== SELECTION
Dr. Kingsley Moghalu for sharing his world views with me
Father Tantoh for allowing me to use his sermon
Prof. John Ngundam for allowing me to tease him on technical education
My Editors: Dr. David Toh Kusi whose expertise and critical suggestions pushed me to complete the work, Patrick Tata and team (PATAMAE research and editing consultancy – PREC) for their incredible diligence
Elizabeth M. Mofor for providing the chair I sat on to work
My publishers, family members and friends, thank you.
PREFACE
Two Cents for Africa takes the position that the development of Sub Saharan Africa is the responsibility of Africa as no one can come from outside and develop Africa because there are no free lunches.
Africa, fifty years after independence, has certainly moved forward in many areas relevant to development: Education, Agriculture, infrastructure etc. However, the pace of development for people who just need to copy and paste is slow and at the rate we are going we will not catch up nor close the gap. Without political will and a commitment to develop, Sub-Saharan Africa can’t and won’t develop.
To achieve even half of its potential, Africa needs a mental revolution, a revolution of people who do not only follow but think. Africa needs to go back to the drawing board, revisit some historical facts and use them to design its path to development. Africans have to understand that Africa is too fragmented to develop. Therefore, we need to come together and strengthen our ties with one another by looking at what we have in common, keeping aside our differences. Together we have to decolonize our mentalities and break the yoke which still ties us to our colonial past. We must become truly independent in a globalized world.
If Africa does not understand that there are no friends in a globalized world since there are no free lunches; if Africa opens its arms and doors foolishly to these new friends
coming to help propel it towards development then one day we’ll wake up and someone would have the title deed to our continent, which may just have cost him two cents.
The Author proposes a stronger African Union (AU) which is the supreme Landlord of Africa and which can be financed through resource extraction fees, providing it the independence to carry out activities to help propel Africa in development. An African Union which will supervise elections and be able to mete out sanctions to countries which deserve to be sanctioned; an African Union which is truly what the founding fathers fought for and intended to put in place; an African Union that will cause Africa Day to be celebrated throughout Africa; a celebration of who we are and who we want the world to recognize us to be, strong and united, with regional bodies; an Africa strong and standing up to be counted as well as respected by its peers.
"Never doubt that a small group of thoughtful citizens can change the world. Indeed, it is the only thing that ever has." Margaret Mead
Beatrice Fri Bime
FOREWORD
The propositions made by Two Cents for Africa are solid and unquestionable in their applicability. What Beatrice Fri Bime ultimately adheres to is Africa’s development and that the solution to Africa’s predicament may be based on education, agriculture, roads and programmed infrastructure or on democratic leadership with a sense of fairness that prioritizes health over military.
Yet the onus according to Fri Bime is on the African in general who must decide to be a producer and not just a consumer so as to generate wealth, meanwhile the taxation systems should be made simple and equitable, and public income and spending made meaningful and accountable to the tax payer.
====
== DATA PROVIDED
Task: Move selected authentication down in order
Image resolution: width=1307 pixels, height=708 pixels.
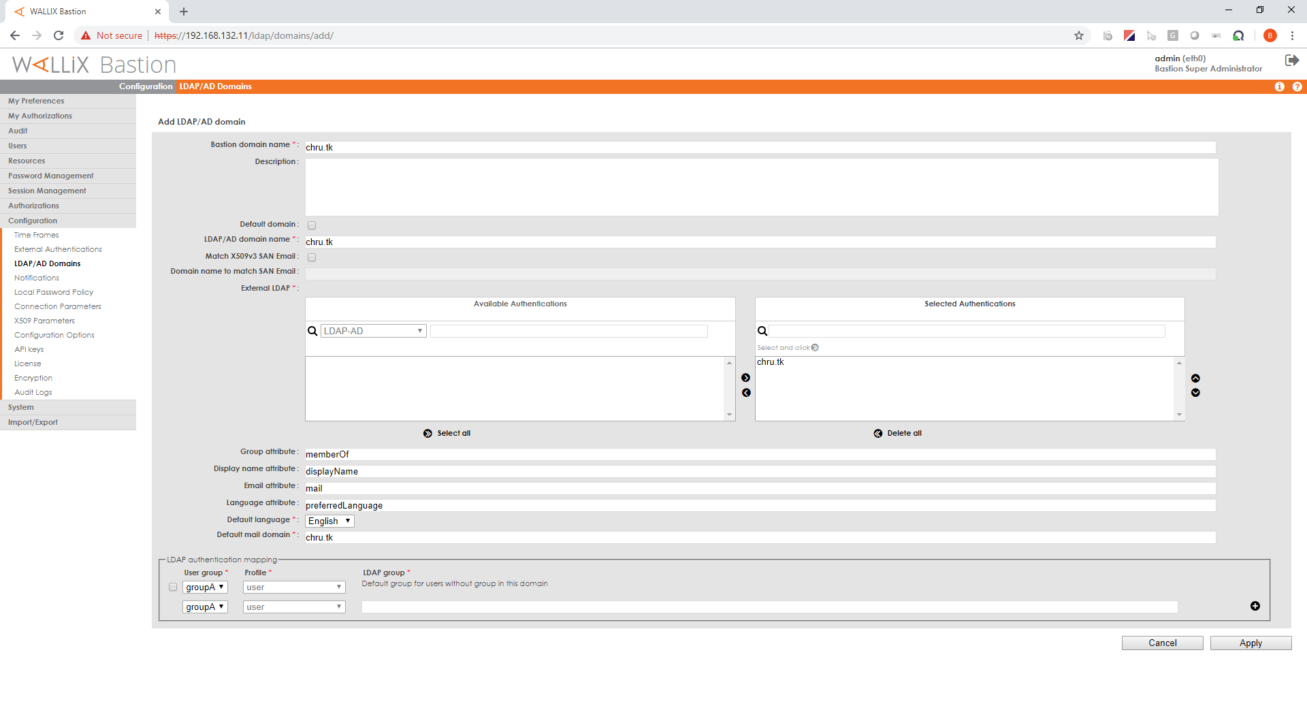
====
**WHAT NEEDS TO BE DONE:**
From the text on Africa's development, return the stretch from "The Author proposes" through "by its peers.", copied word for word.

**ANSWER IN FULL:**
The Author proposes a stronger African Union (AU) which is the supreme Landlord of Africa and which can be financed through resource extraction fees, providing it the independence to carry out activities to help propel Africa in development. An African Union which will supervise elections and be able to mete out sanctions to countries which deserve to be sanctioned; an African Union which is truly what the founding fathers fought for and intended to put in place; an African Union that will cause Africa Day to be celebrated throughout Africa; a celebration of who we are and who we want the world to recognize us to be, strong and united, with regional bodies; an Africa strong and standing up to be counted as well as respected by its peers.